Hello people.
My girlfriend and i have been together for about 3 years now. And the first 6 months were a huge sugary sweetness fest of us being madly in love and 'perfect for each other' etc. It started to slowly drop down to a stable and affectionate relationship in which we communicated and spent time together on a daily basis.
The problem is that the past month she had a huge amount of VERY stressful exams which kinda limited our time together, i gave her the space to study and not stress her out more. She seemed less affectionate and a bit withdrawn, which is natural under those conditions.
After her last exam, friday last week, she went out clubbing with her friends to get drunk and de-stress. I sadly could not join her. I was hoping that we would atleast be able to spend more time together again after her exams and her having lots of free time. Sadly she seemed more interested in hanging out with her 'real life' friends or playing online videogames with her online friends. We still spent some time together but maybe an hour a day if i got lucky. She did seem to behave during our time together the same way she always has, random hugs, etc.
Last night as she decided to again go clubbing, first time she goes clubbing two weekends in a row in nearly 6 months, i sat down with her for a talk and i communicated my worries that she seemed less into me. She replied with "Dont know, i think maybe i am." This hit me like a slap in the face.
I asked if it was some behaviour in mine causing this or maybe the relationship getting stale. She said she wasnt sure but probably a mix of both and that "every relationship has it" .
For 3 years i have been struggling with the fear of her maybe losing interest in me and leaving me for someone else. I told her that last night and she told me she knows and that she is not dumping me.

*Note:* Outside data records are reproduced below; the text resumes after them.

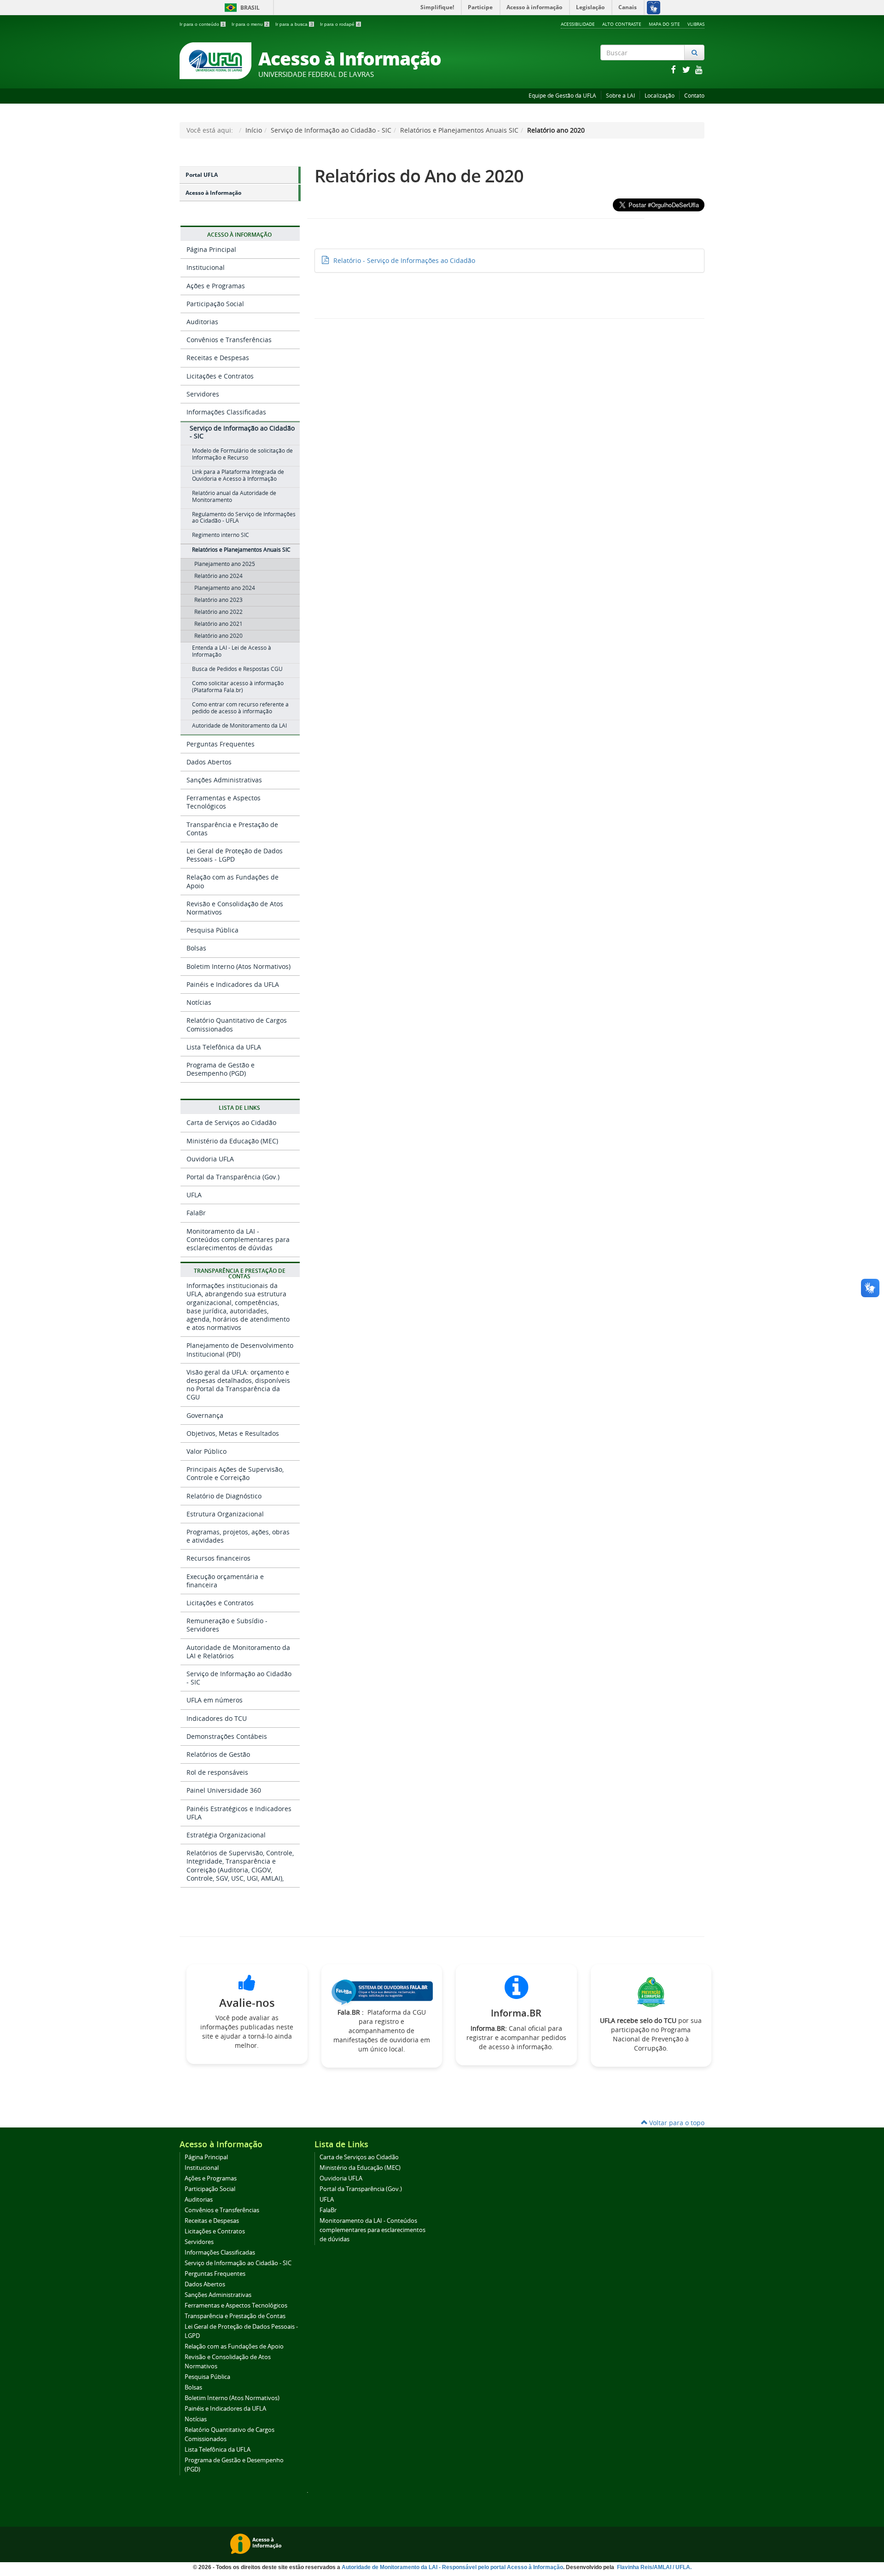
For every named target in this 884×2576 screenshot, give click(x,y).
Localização (660, 95)
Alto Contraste (621, 24)
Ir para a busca (294, 24)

So i asked if there is something we can do about it or if she feels this is something to be concerned about. She shrugged and said she didnt know as it is only since a week or two that she feels less into me.
I joked a little and said that if her feelings level off a bit it's fine as long as she still wants to marry me as we have been talking about since halfway in our relationship. She replied with "yeah" .

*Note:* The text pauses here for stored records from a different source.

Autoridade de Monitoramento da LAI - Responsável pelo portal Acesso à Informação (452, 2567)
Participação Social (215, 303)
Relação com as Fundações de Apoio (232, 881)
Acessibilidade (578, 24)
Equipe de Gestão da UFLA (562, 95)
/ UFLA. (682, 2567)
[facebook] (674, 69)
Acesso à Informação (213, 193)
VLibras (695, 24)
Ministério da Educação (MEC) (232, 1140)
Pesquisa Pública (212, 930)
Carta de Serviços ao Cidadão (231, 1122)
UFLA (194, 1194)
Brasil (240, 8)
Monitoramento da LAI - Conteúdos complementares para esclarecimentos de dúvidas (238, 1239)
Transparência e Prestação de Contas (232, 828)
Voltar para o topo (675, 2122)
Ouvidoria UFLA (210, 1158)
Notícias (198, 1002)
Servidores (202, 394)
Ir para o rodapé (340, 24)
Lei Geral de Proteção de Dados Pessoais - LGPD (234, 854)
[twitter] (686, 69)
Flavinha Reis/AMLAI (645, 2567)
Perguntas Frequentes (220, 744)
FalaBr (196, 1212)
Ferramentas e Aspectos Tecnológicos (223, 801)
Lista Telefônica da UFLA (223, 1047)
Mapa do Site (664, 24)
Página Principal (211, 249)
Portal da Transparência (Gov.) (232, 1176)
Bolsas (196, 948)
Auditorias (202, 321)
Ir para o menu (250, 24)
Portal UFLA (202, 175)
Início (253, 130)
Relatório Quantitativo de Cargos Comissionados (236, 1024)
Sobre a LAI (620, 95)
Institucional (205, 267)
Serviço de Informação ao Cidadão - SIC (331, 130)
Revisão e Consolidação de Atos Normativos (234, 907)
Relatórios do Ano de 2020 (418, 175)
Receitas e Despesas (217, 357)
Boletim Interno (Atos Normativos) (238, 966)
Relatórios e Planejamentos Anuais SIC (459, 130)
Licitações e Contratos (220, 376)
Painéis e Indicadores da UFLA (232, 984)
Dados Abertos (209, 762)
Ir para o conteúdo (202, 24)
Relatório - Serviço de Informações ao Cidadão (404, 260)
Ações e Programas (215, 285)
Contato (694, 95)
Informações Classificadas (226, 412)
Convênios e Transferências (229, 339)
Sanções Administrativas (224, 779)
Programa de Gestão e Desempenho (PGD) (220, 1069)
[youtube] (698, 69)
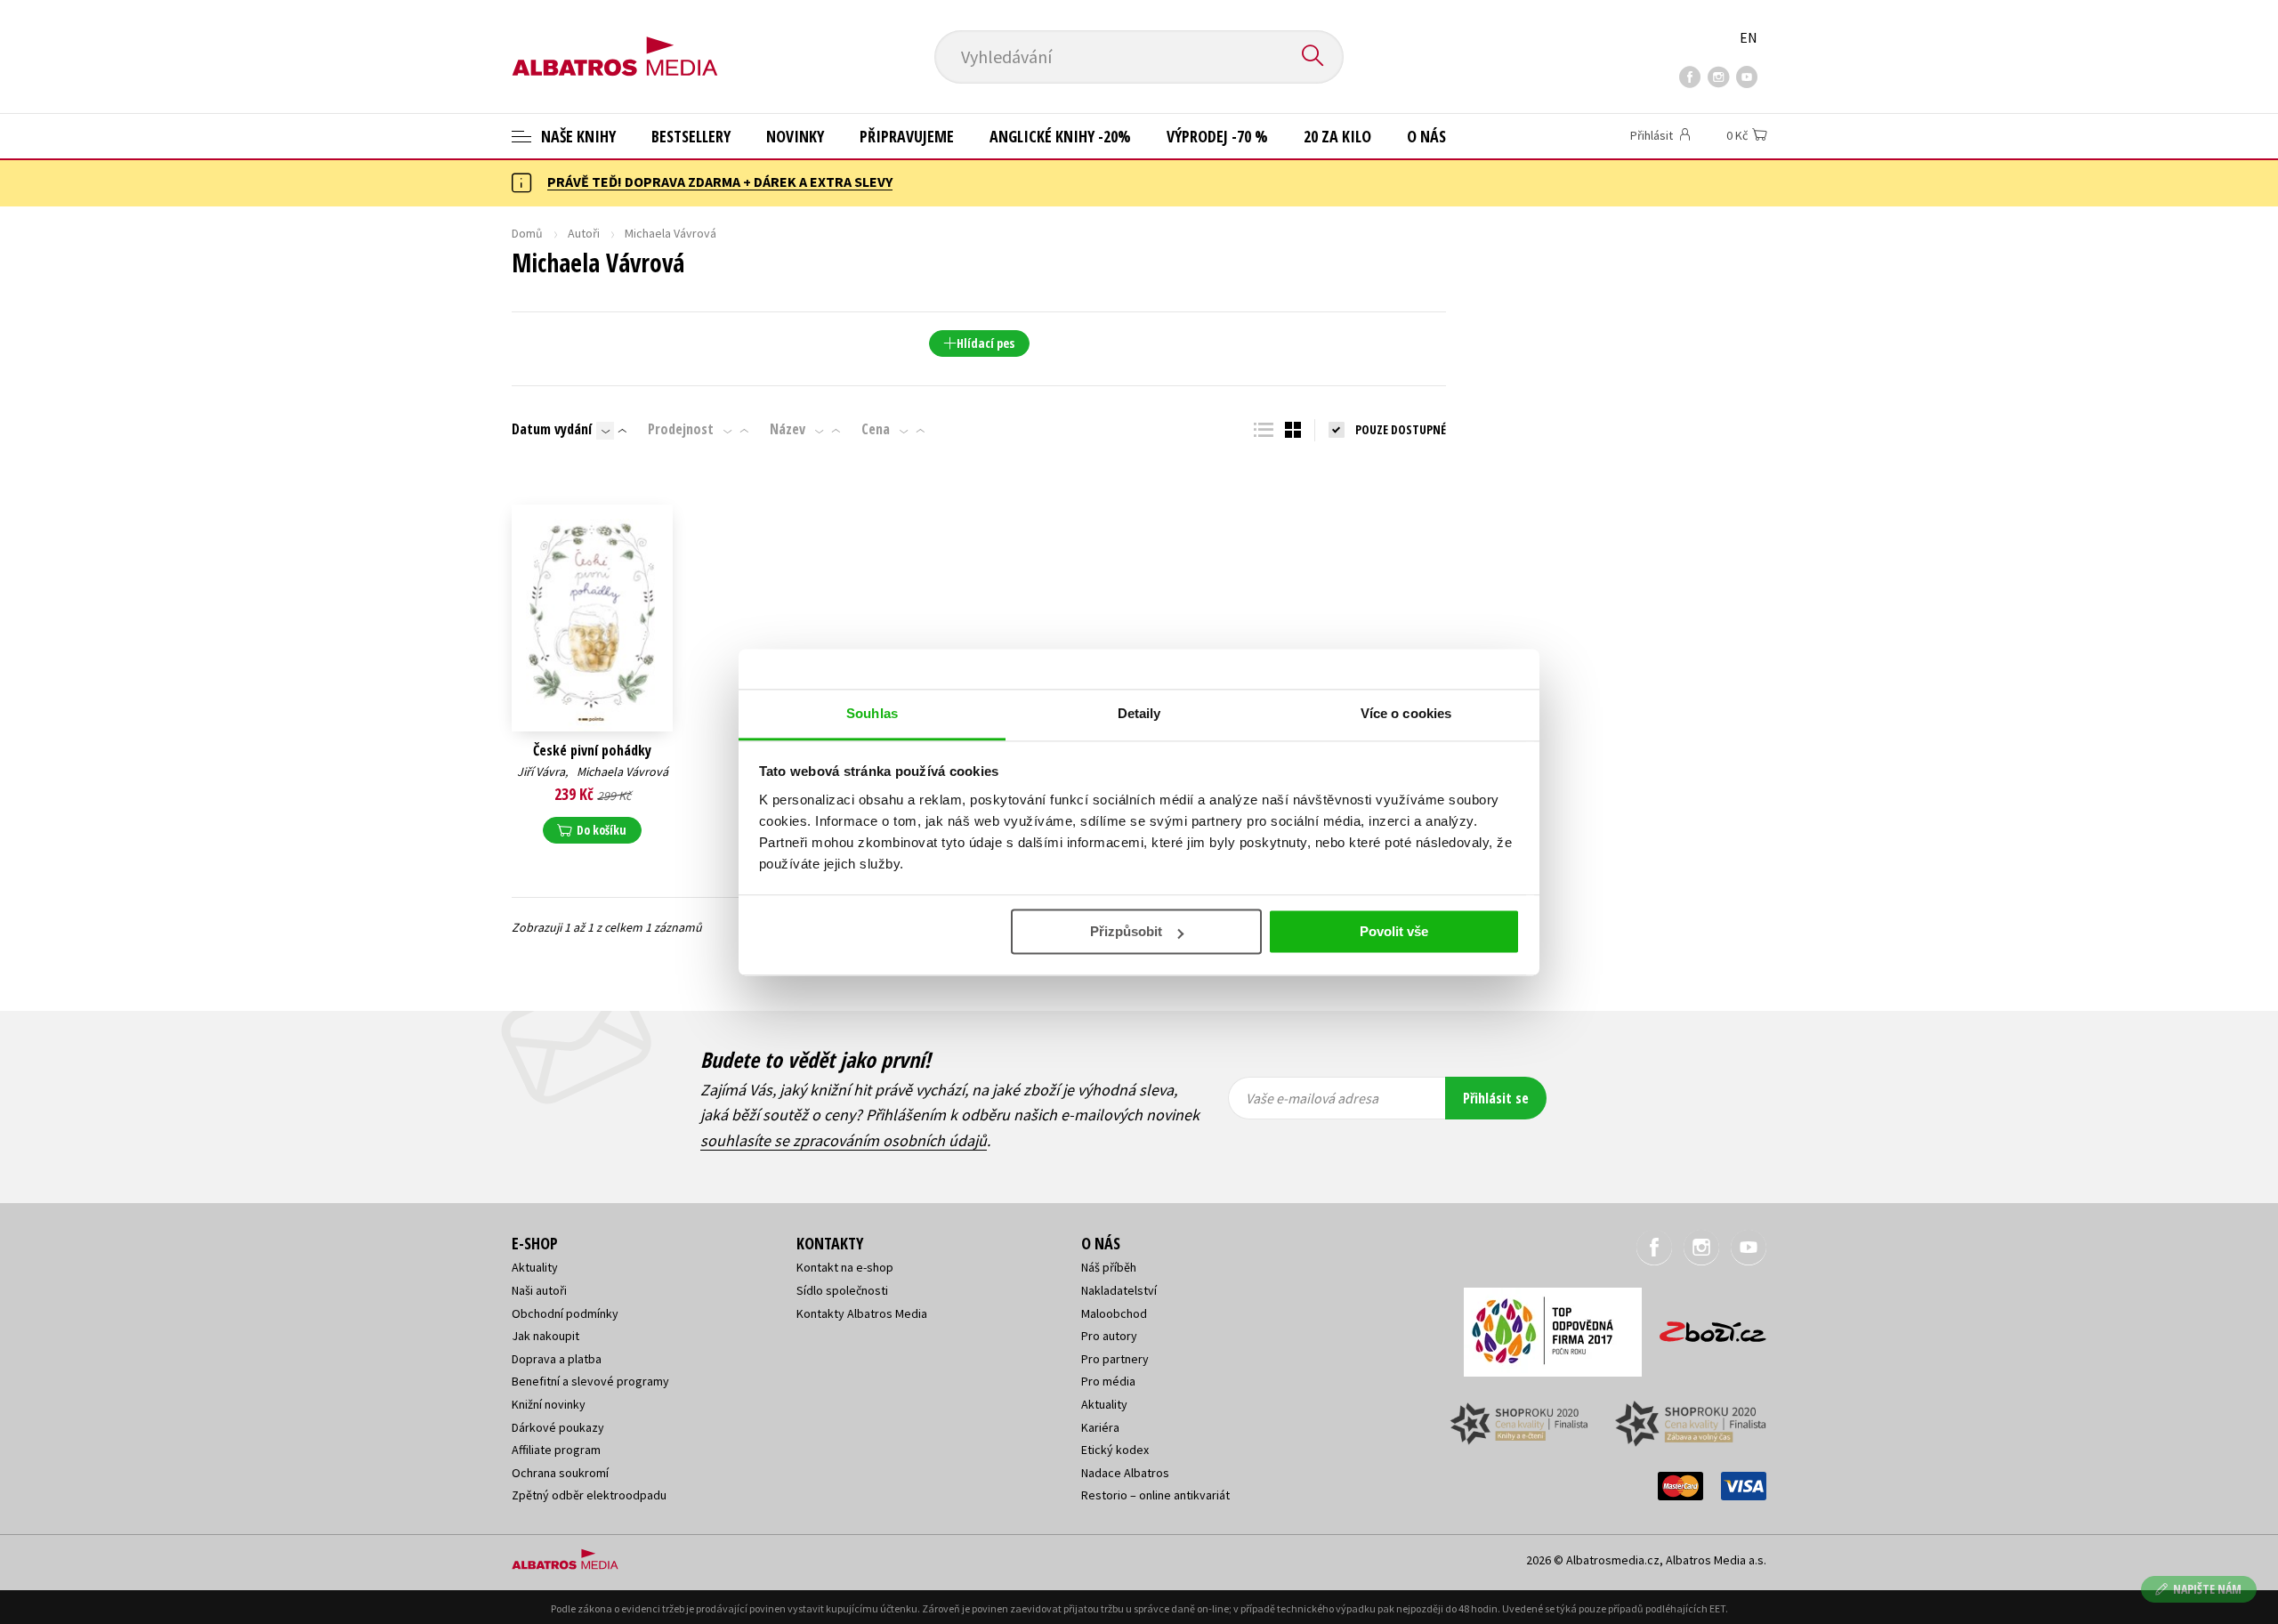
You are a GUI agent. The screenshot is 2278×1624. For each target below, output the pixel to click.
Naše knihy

So i asked what about my behaviour might have changed or contributed to this. She said she guesses it is me being grumpy more often than before and her not finding me as funny as she used to. Which for her is a big thing as she's attracted to humor and confidence.
My grumpiness is caused by work related stress and might cause me to be more easily annoyed or upset if she is being difficult, which she admitted a while ago she is and she said it makes sense that im grumpy more easily.
I talked about my sense of humor and how we agreed a few weeks ago that if you hang around the same person every day for 3 years his/her sense of humor will grow stale and that my sense of humor has not changed much since we met. Again she replied with "yeah".
She also agreed that over the past 3 years she has changed, she has become more stable and less depressed at the cost of less bouncy-happy behaviour and sweetness.
I expressed that i wasnt sure how to take this and if our relationship is still stable and solid, maybe just getting routine. Or that maybe we have a problem developing. She wasnt sure and thinks we have to wait and see. She then added something that gave me a bit of hope: "Every relationship has a time when it gets a bit boring, less exciting and you get less attracted to the other person. If you're still happy together when it gets to that point it can last forever."
After she said that i asked her if she's still happy together with me and she confirmed that she is.
I offered to give her some space if she wants but she said "no" to that. So i said i would do what i have done the past 3 years. After which she said "alright" and gave me a hug. The conversation ended and she went to go to her own place to get ready to go out, she hugged me again and told me she would see me tomorrow.
I am sitting here in my room now, 24 hours later and i havent heard from her since, and i have no way of contacting her.
Should i be worried? Is it natural and will it be ok?